Besides price, volume is one of the essential components of technical analysis. Volume is the number of shares or coins traded or exchanged hands over a specific time period. It helps determine the strength or weakness of a trend and whether it is likely to continue or reverse, relying on volume-based technical indicators.
Momentum is the rate of change of price or the speed at which the price moves in one direction over a period of time. Momentum also helps traders determine the strength of a trend and use momentum indicators to measure its strength.
The market price is determined by the forces of demand and supply or the interaction between buyers and sellers. Technical indicators can predict changes in the dynamics of demand and supply and hence buying and selling behavior of market participants. Technical indicators are math-based models derived from historical price changes. Analysts use them to time entry and exit in and out of the market.
The most popular and commonly used indicators are Bollinger Bands (BB), Moving averages, MACD, and RSI. The RSI, for example, can help traders display momentum-based entry and exit points by determining whether an asset or security is overbought or oversold.
Types of technical indicators
- Moving Average Convergence-Divergence (MACD)
- Moving averages
- Know Sure Thing (KST) Oscillator
- Parabolic SAR
- Relative Strength Index (RSI)
- Stochastic oscillator
- Williams %R
- Bollinger Bands
- Donchian channel
- Average True Range
- Accumulation/distribution Index
- Money Flow Index
- On-balance Volume
Types of charts
Charts depict the past and current price action of the market in multiple formats:
Candlesticks are the most commonly used to present the price on the charts. The candle has a top, bottom, and body. The top of the candle marks the highest price point while the bottom is the lowest. The upper body of the candle marks the opening price, while the bottom marks the closing price.

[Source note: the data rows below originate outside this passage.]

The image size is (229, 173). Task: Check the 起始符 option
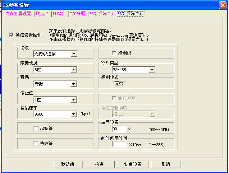(x=36, y=128)
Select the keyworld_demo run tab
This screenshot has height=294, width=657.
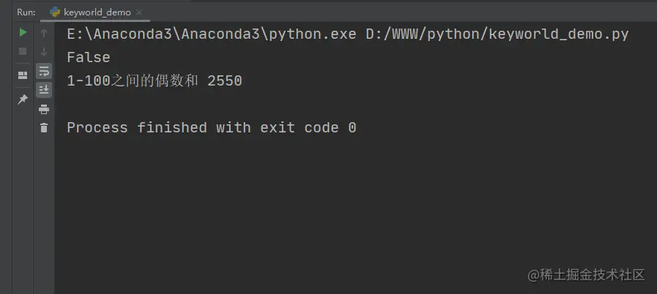95,12
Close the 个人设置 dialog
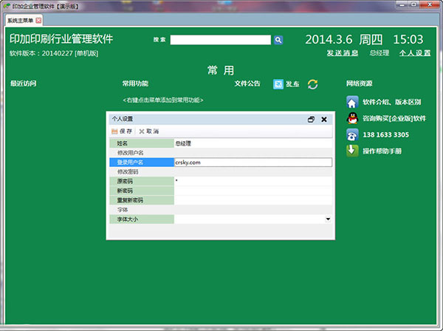This screenshot has width=443, height=331. coord(324,118)
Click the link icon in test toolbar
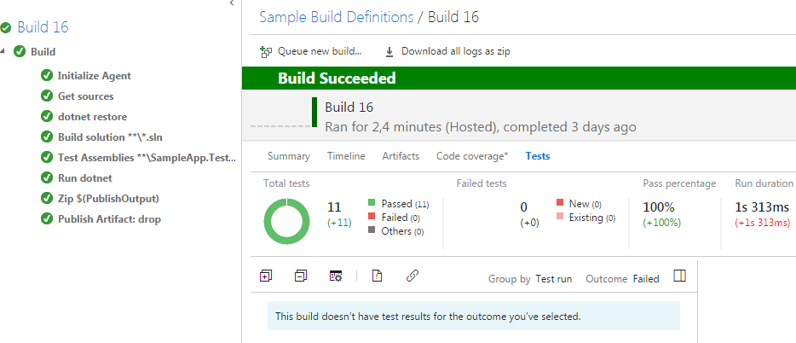 click(412, 276)
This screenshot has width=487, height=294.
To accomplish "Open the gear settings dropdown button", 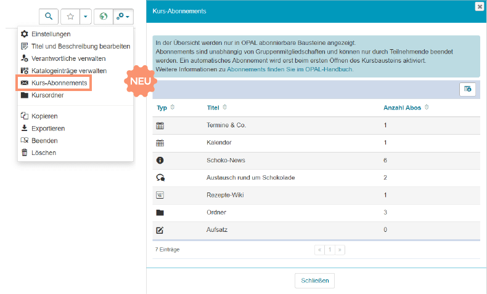I will [x=123, y=16].
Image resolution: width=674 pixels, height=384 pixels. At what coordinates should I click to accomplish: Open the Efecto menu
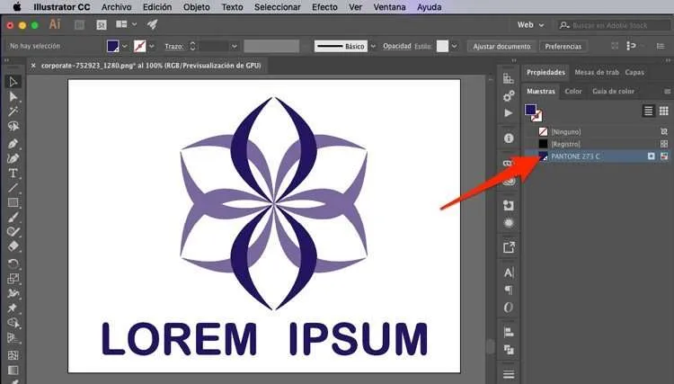click(324, 6)
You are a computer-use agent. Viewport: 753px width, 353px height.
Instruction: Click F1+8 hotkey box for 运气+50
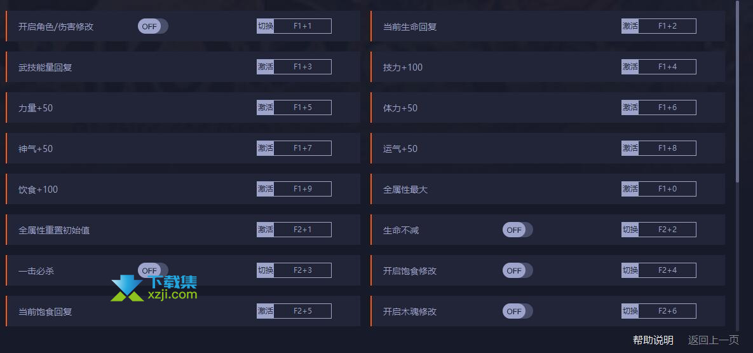coord(667,148)
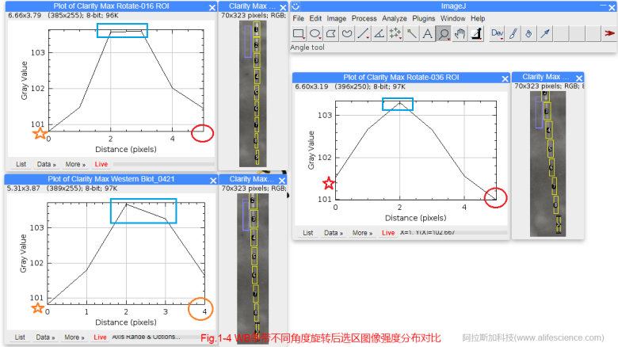Select the Text tool
The image size is (618, 347).
(428, 33)
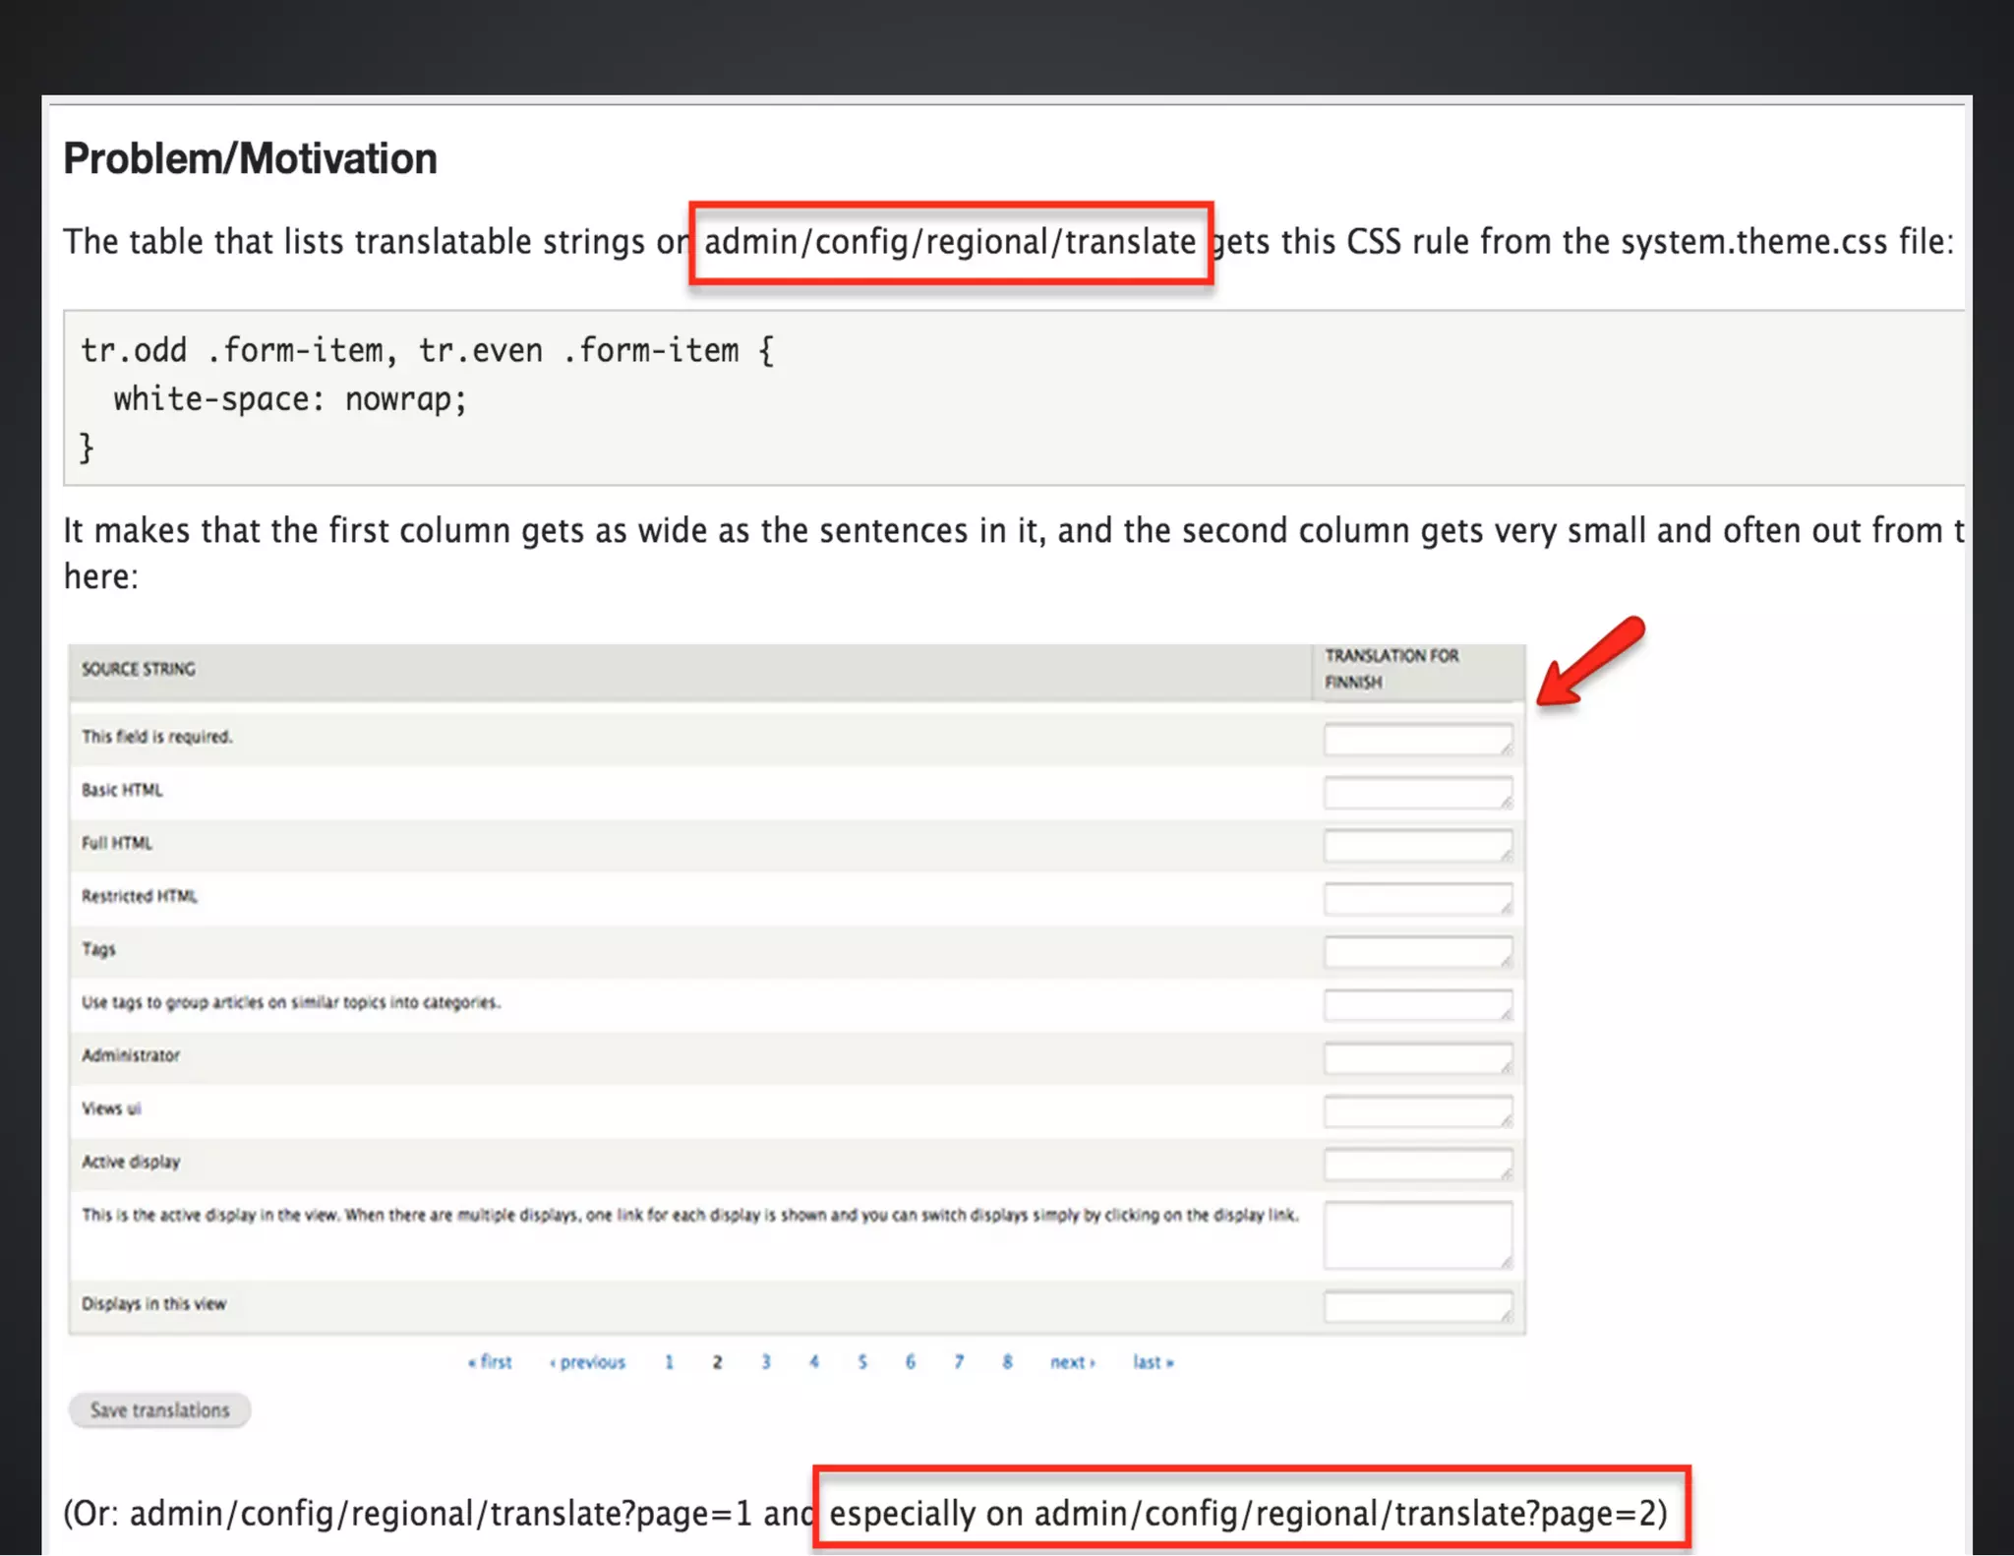Open page 3 in pager

click(x=766, y=1362)
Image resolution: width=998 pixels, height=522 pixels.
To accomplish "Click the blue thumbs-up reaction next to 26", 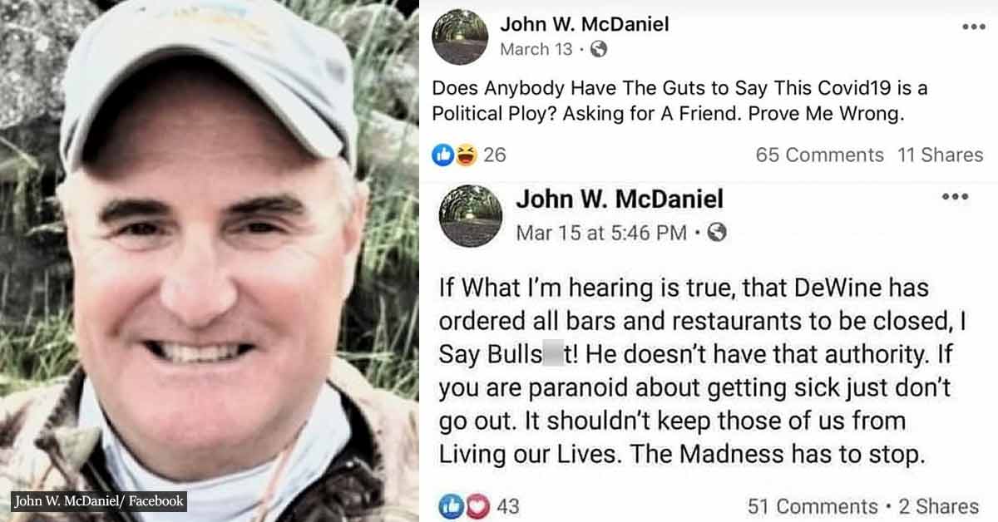I will [x=442, y=155].
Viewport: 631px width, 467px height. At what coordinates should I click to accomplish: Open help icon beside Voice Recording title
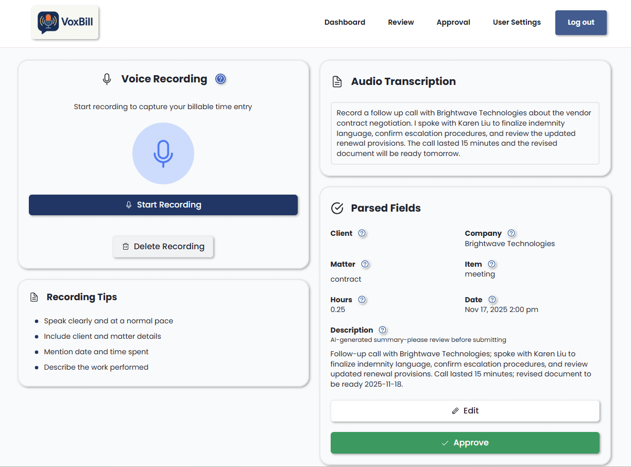[220, 79]
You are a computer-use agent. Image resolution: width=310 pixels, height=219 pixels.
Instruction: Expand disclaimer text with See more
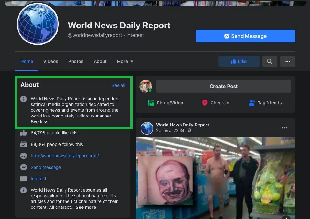86,207
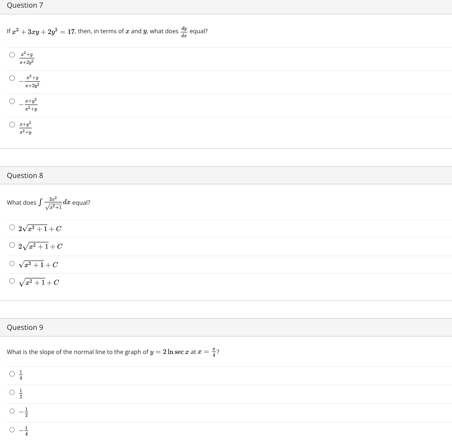Select 1/4 for Question 9
Screen dimensions: 452x444
coord(12,374)
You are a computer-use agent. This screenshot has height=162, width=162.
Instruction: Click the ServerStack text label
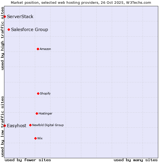(20, 17)
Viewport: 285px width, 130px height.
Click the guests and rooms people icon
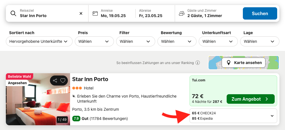(181, 13)
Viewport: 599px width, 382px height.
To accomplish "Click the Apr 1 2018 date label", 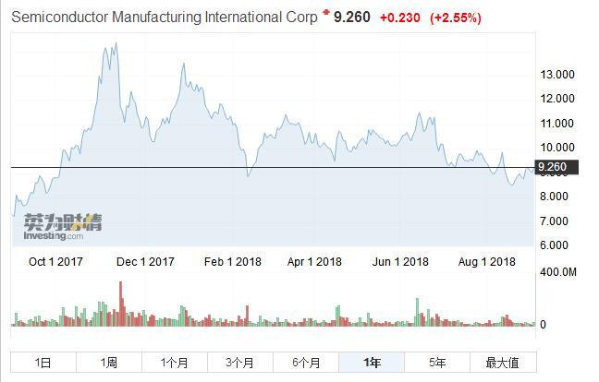I will coord(314,262).
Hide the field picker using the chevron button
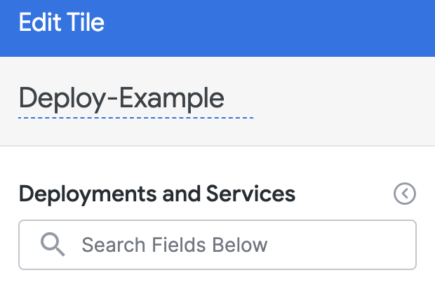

One candle contains information about the price action over a specific time period e.g. one minute, hour, day, week, or month. Candle patterns and shapes can also help traders also relays on candle patterns and shapes to identify trend reversals or continuations.
Charting on different time frames
Traders can view the past and current price action using the different time frames. The 4-hour time frame is the most commonly used for short-time trading. Other time frames include:
- 5-minute chart
- 15-minute chart
- 30-minute chart
- Hourly chart
- 2-hour chart
- 12-hour chart
- Daily chart
- Weekly chart
Technical analysis teaches traders to use historical price data to find profitable trading opportunities. While this idea is simple to understand, technical analysis has so much width and depth, covering a wide array of subjects, including math, statistics, psychology, and finance. Technical analysis has merits, but keep in mind that some discount its effectiveness and usefulness.